Imagine being a "master" of the old world; an artist with the vision who has lived through French and Spanish revolutions/civil wars, and is in the century on the brink of the 20th century. Being a contemporary of idiot kings, Napoleon, military depravity and savagery, witchcraft hunters, and a non existent family support, what would you do? If you are an artistic genius who has painted Spanish royalty,atmospheric tapestries, and historic snapshots of historic revolutions, what do you do? Well, if you are Francisco Goya, you move into a house and begin work on the "Pinturas Negras", or Black Paintings.
I was fortunate enough to visit Madrid and Del Prado in high school, and immediately searched out the Black Paintings. The paintings were made with oils directly on the walls of Goya's house, affectionately known by the locals as the "Quinta del Sordo", and being burnt out on mankind and its depravity, Goya put some of the most interesting pieces of work into the consciousness of humankind. Demonic? Demented? Sure, but also likely an accurate representation of one artist's state of mind of the world prior to all the horrors of the 20th century. Goya never intended the paintings to be seen by the public, so the state of mind Goya must have been at when the paintings were made was likely infatuated with the absurdity of the times. So, dear friends, I give you my personal favorite five Black Paintings, in order, with my first impressions that have stuck with me for a very long time. I'd be interested in getting others first impressions as well - so please, leave comments, if you feel so inclined. Here we go!
Up first, "Saturn Devouring His Son". Not much really to say outside of the Greek legend regarding Cronos and his consumption of his children for fear of losing his life and legacy. Demented and a favorite of others in my high school class way back when, this one is too visual for me. I see a ton of insecurity and insanity in the eyes of the Cronos/Saturn.

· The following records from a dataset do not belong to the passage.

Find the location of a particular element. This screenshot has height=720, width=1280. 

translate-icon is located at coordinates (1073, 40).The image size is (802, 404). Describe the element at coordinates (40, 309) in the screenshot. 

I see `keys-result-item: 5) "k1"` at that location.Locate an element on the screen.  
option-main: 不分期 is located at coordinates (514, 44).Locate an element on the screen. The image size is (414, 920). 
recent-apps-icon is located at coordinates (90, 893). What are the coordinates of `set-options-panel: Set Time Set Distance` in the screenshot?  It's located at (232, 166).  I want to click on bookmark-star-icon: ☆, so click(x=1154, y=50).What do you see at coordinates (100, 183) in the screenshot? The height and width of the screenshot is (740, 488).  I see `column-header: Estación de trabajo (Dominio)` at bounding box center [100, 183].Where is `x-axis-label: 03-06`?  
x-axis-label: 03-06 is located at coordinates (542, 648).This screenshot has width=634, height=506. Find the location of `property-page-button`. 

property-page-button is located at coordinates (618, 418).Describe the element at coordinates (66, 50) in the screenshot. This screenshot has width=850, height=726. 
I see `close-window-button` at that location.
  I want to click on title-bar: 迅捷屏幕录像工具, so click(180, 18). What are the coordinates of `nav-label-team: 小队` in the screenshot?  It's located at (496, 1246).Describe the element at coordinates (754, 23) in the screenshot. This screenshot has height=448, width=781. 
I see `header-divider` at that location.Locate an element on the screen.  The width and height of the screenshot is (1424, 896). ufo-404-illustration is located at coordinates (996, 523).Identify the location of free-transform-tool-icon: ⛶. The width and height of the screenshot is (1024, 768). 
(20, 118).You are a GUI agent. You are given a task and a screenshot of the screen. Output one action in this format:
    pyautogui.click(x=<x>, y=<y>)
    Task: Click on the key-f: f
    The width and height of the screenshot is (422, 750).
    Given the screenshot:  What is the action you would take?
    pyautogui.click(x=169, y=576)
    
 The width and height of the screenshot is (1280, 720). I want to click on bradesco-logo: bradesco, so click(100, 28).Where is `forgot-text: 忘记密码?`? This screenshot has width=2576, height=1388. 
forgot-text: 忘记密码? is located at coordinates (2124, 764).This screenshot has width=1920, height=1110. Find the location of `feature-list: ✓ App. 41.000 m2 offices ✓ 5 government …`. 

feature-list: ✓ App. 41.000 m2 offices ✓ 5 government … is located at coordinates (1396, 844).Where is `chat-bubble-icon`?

Next would be "Two Old Men Eating Soup". All I could think of when I first saw this was the scene from Texas Chainsaw, wherein the family of Texan inbreeds carries a decrepid/rotted grandfather down to a family meal regarding a young, attractive blonde woman. I certainly thought the grandfather in "Texas" was dead, but was disturbed when he began to move when the group attempted to crack open the blonde's skull. I can only think that a similar situation occurred in Goya's vision almost 200 years ago.
What to think here? "Fantastic Vision" screams of a Utopian ideal in my mind. Set amidst Naopoleanic warfare nonsense, two figures are pointing to a fortress high above the insanity of death. The imagination can only provide an answer to the figures ability to levitate, and to what the fortress holds.
Ah, the "Witches Sabbath". What an interesting piece. This one takes up an entire wall at Del Prado and any online/print reproductions really do it no justice. Quite the scene; a goat/demonic entity that has been summoned by cowering humans. A young, innocent girl at the right; a sacrifice? A dead nun protruding from the ground immediately to the right of the of goat-like entity. So much fear and despair in the audience, but an audience willing to be present, nonetheless. One of nightmares, this one screams of the horrors in our psyches.
And finally to my favorite, "The Dog". This one screams so much to my senses. Alienation, desolation, loneliness; you name it, this one has it. So simple yet so powerful. A dog looking at something but is alone on a beach or a slope. Years later, after discovering Joy Divsion, I always thought this one would have been a great album cover for the great Manchester group. How do all of us not, at one point in our live, feel like the central character of this great painting? A true masterpiece that never fails to deliver.
So that's it. I hope to do a similar top five of Goya's etchings in the future. Goya has always been a favorite of my artistic library; I hope others will find similar beauty in his works.